→ Problem requirements
What share of world trade does the editorial on the U.S. warning to the International Maritime Organization say the maritime sector transports?

→ Quoted passage
"""

By The Editorial Board

The United States has issued a stark warning to members of the International Maritime Organization (IMO), threatening visa restrictions and sanctions against countries that support a proposed UN-backed framework to cut greenhouse gas emissions from global shipping — one of the world’s most polluting industries.
 
The vote, scheduled for this week at the IMO headquarters in London, aims to approve a “net-zero emissions” roadmap for the maritime sector — a sector responsible for nearly 3% of global greenhouse gas emissions and the transport of around 80% of world trade.
 
While the initiative has been hailed by environmental groups and climate-focused investors as a long-overdue step toward decarbonizing ocean transport, Washington’s response marks a sharp political backlash against global climate regulation.
 
In a joint statement, U.S. Secretary of State Marco Rubio, Energy Secretary Chris Wright, and Transportation Secretary Sean Duffy said the U.S. government “categorically rejects” the IMO proposal and “will not tolerate any measure that increases costs for American citizens, energy providers, shipping companies, their clients, or tourists.”
 
The statement signals a deepening rift between the U.S. and international climate governance bodies, echoing the country’s broader deregulatory stance under current leadership.
 
A Showdown Between Climate Policy and Economic Nationalism
 
Supporters of the IMO proposal argue that without a coordinated global framework, the shipping sector will face a chaotic patchwork of regional rules and rising costs — without meaningfully reducing emissions.
 
But several major oil tanker companies have voiced “serious concerns” about the plan, warning that it could impose uneven financial burdens on carriers and increase shipping costs worldwide.
 
The U.S. administration, however, went further than criticism. It threatened “countermeasures” against states voting in favor of the framework — including the possible exclusion of their flagged vessels from U.S. ports, visa restrictions, and sanctions targeting officials who ‘promote activist-driven climate policies.’
 
The dispute underscores a growing struggle over who will define the pace and rules of global decarbonization. As international agencies push for stronger climate commitments, nationalist and industry-backed governments are pushing back, portraying such regulations as economic threats rather than ecological imperatives.
 
Critics say Washington’s threats risk undermining multilateral climate governance at a time when coordinated action is most needed. The maritime sector — long viewed as one of the hardest to decarbonize — cannot transition effectively without a shared global standard, they argue.
 
In the coming days, the outcome of the IMO vote will reveal whether the global shipping industry can withstand political pressure from powerful nations — or whether short-term national interests will once again override collective climate action.

"""

→ Given data

"""

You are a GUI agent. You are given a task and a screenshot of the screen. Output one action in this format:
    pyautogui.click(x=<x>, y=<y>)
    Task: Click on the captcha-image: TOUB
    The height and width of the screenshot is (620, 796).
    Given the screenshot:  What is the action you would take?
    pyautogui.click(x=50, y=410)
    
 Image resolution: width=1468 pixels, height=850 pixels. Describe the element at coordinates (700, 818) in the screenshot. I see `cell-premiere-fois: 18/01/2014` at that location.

"""

→ Result
Around 80%.